Post by Philipp Klaus Krause »

On 15.04.2015 00:10, alvin (alvin_albrecht@...) wrote:
In revision #9212, I implemented support for __z88dk_callee in sdcc
on the caller side. __z88dk_callee can be combined with __smallc.

Wow I didn't expect that. That means a whole lot of work just got
piled in my direction :)

The changes for sdcc fastcall in the new c library are almost done.
I've put an #if guard around them so that they have to be explicitly
enabled on the command line until the peephole problem is fixed. To
get correct code with the fastcall linkage, the peephole optimizer
has to be disabled.

Unfortunately, my commit #9218 did not fully fix the issue; it worked
for 16-bit and 32-bit arguments when these were literals or global
variables, but some issues remained, in particular with 8-bit arguments
that are local variables. They should be fixed now. Please use #9221 or
newer for __z88dk_fastcall.

Philipp
alvin
Well known member
Posts: 1872
Joined: Mon Jul 16, 2007 7:39 pm

Post by alvin »

I've completed the transition to callee and fastcall compilation when using sdcc in the new clib except for the sp1 sprite library which I will do when I have another block of free time.

Comparison for qsort_test.c:

sccz80: 8586 bytes
sdcc_iy: 8598 bytes
sdcc_ix: 8723 bytes

With fastcall and callee disabled:
(-D__SDCC_DISABLE_CALLEE -D__SDCC_DISABLE_FASTCALL)

sdcc_iy: 8674 bytes
sdcc_ix: 8798 bytes

The sdcc_iy version of the clib gives ix to sdcc (for frame pointer) and has the library using iy exclusively.
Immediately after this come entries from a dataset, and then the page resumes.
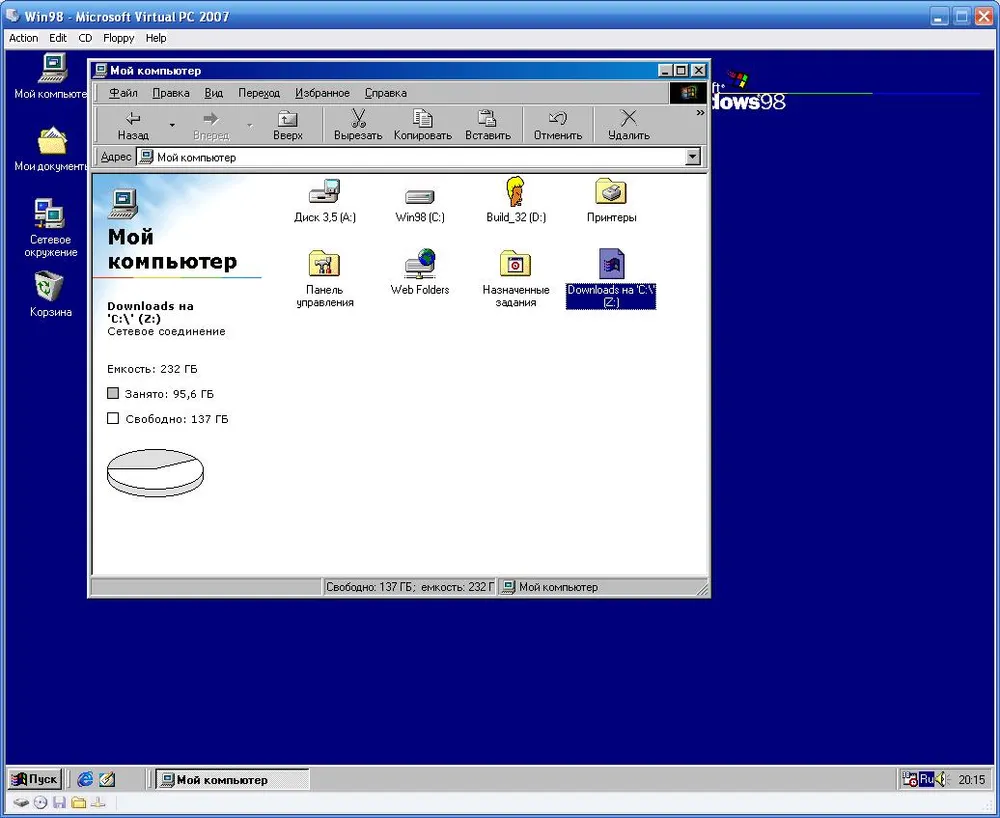Launch Internet Explorer from quick launch bar
The height and width of the screenshot is (818, 1000).
pyautogui.click(x=86, y=779)
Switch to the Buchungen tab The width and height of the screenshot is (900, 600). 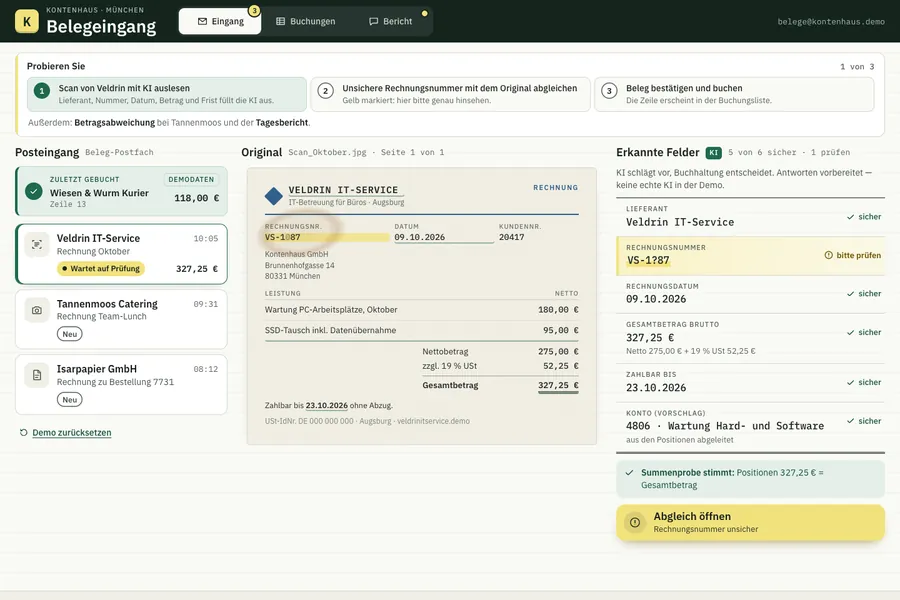click(305, 21)
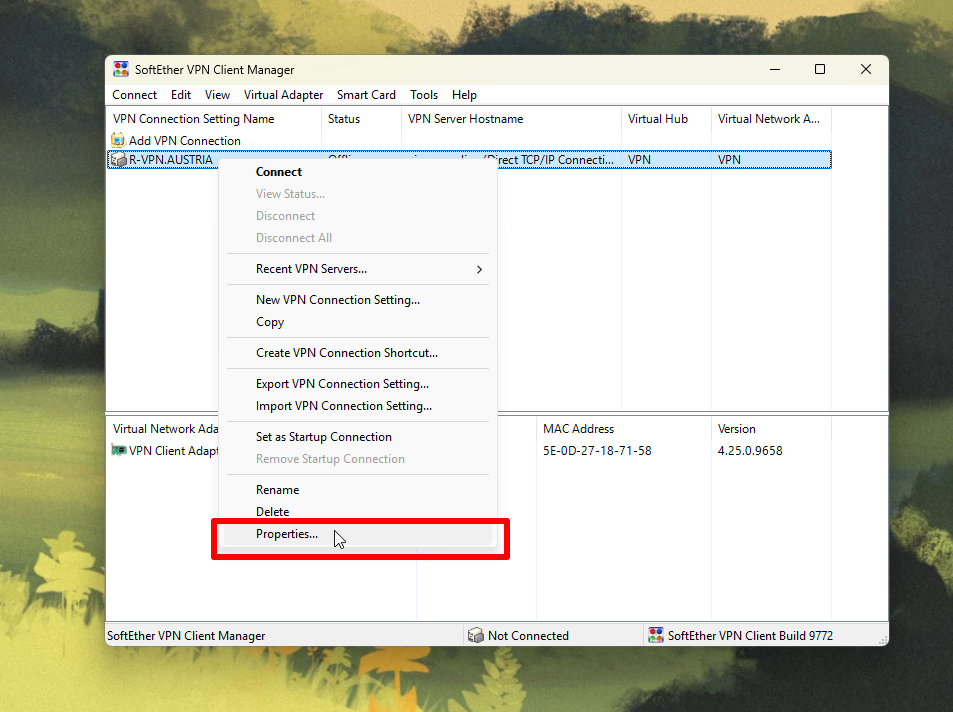Click the SoftEther build icon in status bar

point(656,635)
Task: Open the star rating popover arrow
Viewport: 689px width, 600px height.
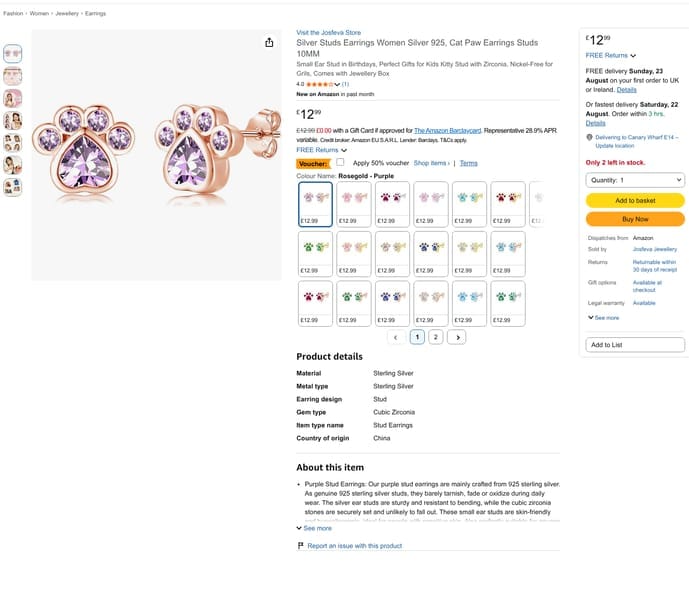Action: pyautogui.click(x=337, y=84)
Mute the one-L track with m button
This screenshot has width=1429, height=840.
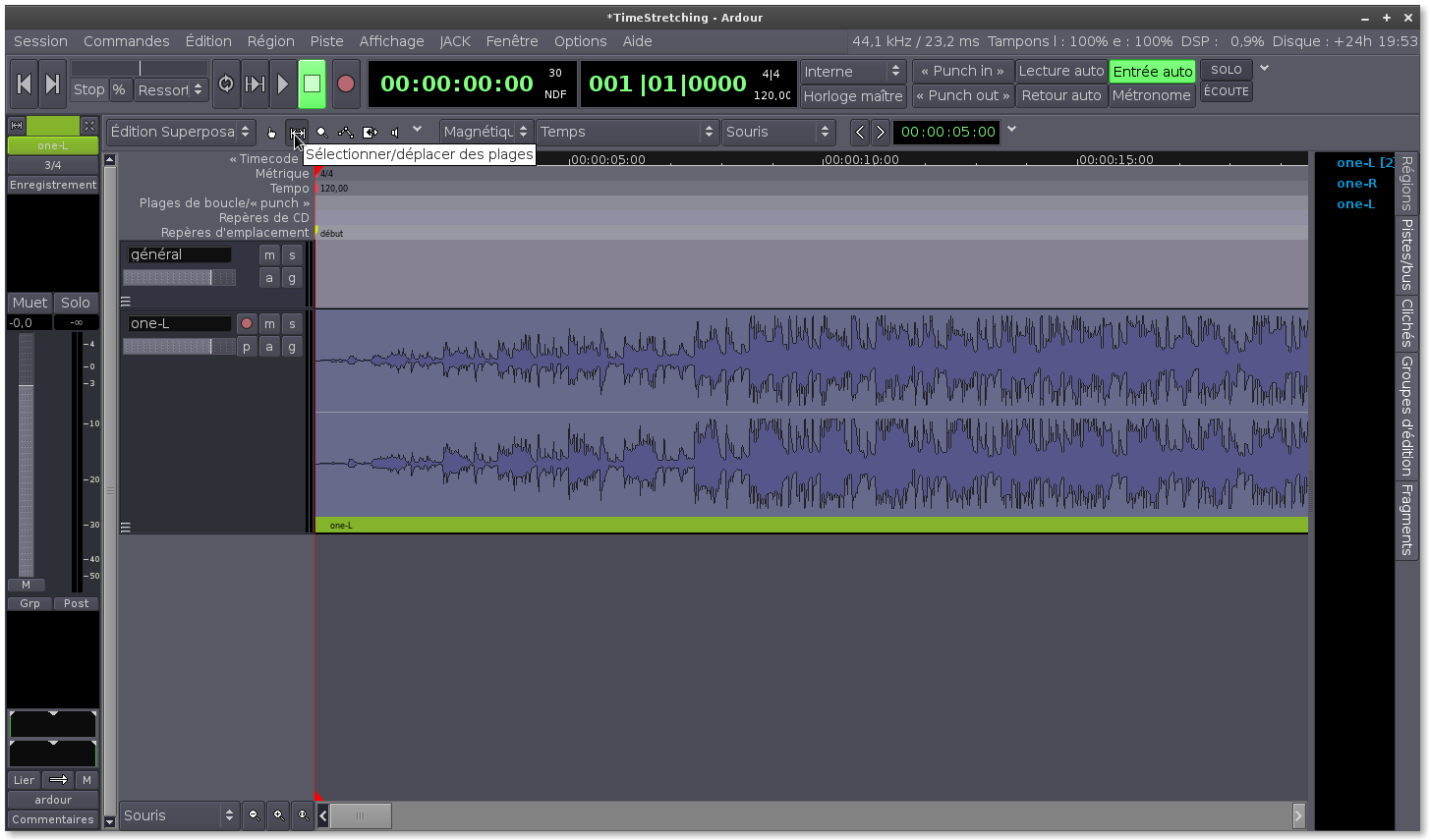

This means the library does not have to preserve ix when called by sdcc and this puts sdcc on equal footing with sccz80 which does not reserve any registers. When sdcc_iy is used "--reserve-regs-iy" is always enabled in compiles. Anyway as you can see, sdcc code size is now similar to sccz80 in the test programs I have been trying. These programs are relatively short, use lots of statics and use library functions. Different results may come for code with other characteristics.

In the sdcc_ix compile I've also used "--reserve-regs-iy" for comparison purposes. sdcc will be generating the same code as the sdcc_iy compile but the result is 125 bytes larger! This is down to the extra code necessary to preserve ix around calls to library functions. This not only affects direct calls by the c program to library functions but also hidden calls that the library is making. For example, stdio maintains a linked list of files and to manage that it makes calls to the singly linked list type in the library via the asm interface. However that also pulls in the c interface for those functions and that will add to the binary size even though the c program is not using the linked list type.

For that reason I am wondering if the right decision was made on the structure of the clib. Right now for callee functions (anything more than one parameter) there are two c implementations:

1. Independent entry point for standard C linkage for function pointers. A few bytes that collects params into registers and jumps to the asm implementation. This code never gets added to the binary unless called through a function pointer.

2. Callee entry point that is almost always used. The C implementation gathers parameters into registers and then INCLUDES the asm implementation so that there is no extra jump to the asm code. The lack of jump saves three bytes and 10 cycles. But this also means if the program only calls a function via the asm entry point (as library code will or user asm code might) that C preamble will also be present even if not used. That's what is adding to the sdcc_ix compile size.

If I changed callee to end in a jump to the asm implementation in the library then calls to the asm entry point will not add the c preamble code to binaries. This will make sdcc_ix compiles a lot smaller and sccz80/sdcc_iy calls maybe a little bit smaller, assuming the number of hidden calls to library functions outweigh the number of explicit calls from the c code.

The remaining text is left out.